I’ve been thinking a lot about surveys this week (okay, I’m boring, I think a lot about them every week), but this week I have a particularly good reason. A few years ago, I wrote about a congressman named Daniel Webster and his proposal to eliminate the American Community Survey. I’ve been a little fascinated with the American Community Survey ever since, and last week I opened my mailbox to discover that we’d been selected to take it this year.

For those unfamiliar with the American Community Survey, it’s an ongoing survey by the Census Bureau that asks people lots of information about their houses, income, disability and employment status. Almost every time you see a chart that shows you “income by state” or “which county is the richest” or “places in the US with the least internet access”, the raw data came from the American Community Survey.  This obviously provides lots of good and useful information to many people and businesses, but it’s not without it’s critics.

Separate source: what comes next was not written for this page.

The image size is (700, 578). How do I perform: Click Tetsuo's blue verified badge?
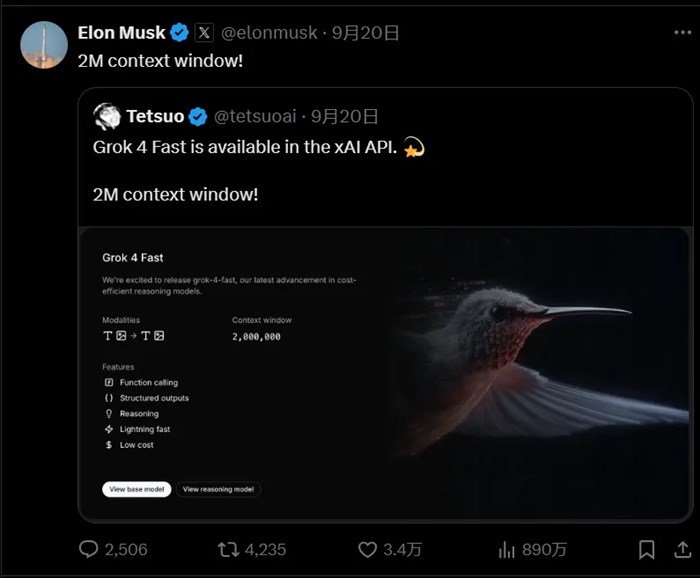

People like Congressman Webster object to the survey for reasons like government overreach, the cost and possible privacy issues with the mandatory* survey.

While I’ve written about this for years, I actually had never taken it so I was fairly excited to see what all the fuss was about. Given the scrutiny that’s been placed on the cost, I was interested to see that the initial mailing strongly encouraged me to take the survey online (using a code on the mailing) and cited all the cost savings associated with me doing so. Filling out surveys online almost certainly reduces cost, but in this day and age it also tends to increase the possible privacy issues. While the survey doesn’t ask for sensitive information like social security numbers, it does ask lots of detailed information about salary, work status, the status of your house, mortgage payments and electricity usage. I wouldn’t particularly want a hacker getting a hold of this, nor would most others I suspect.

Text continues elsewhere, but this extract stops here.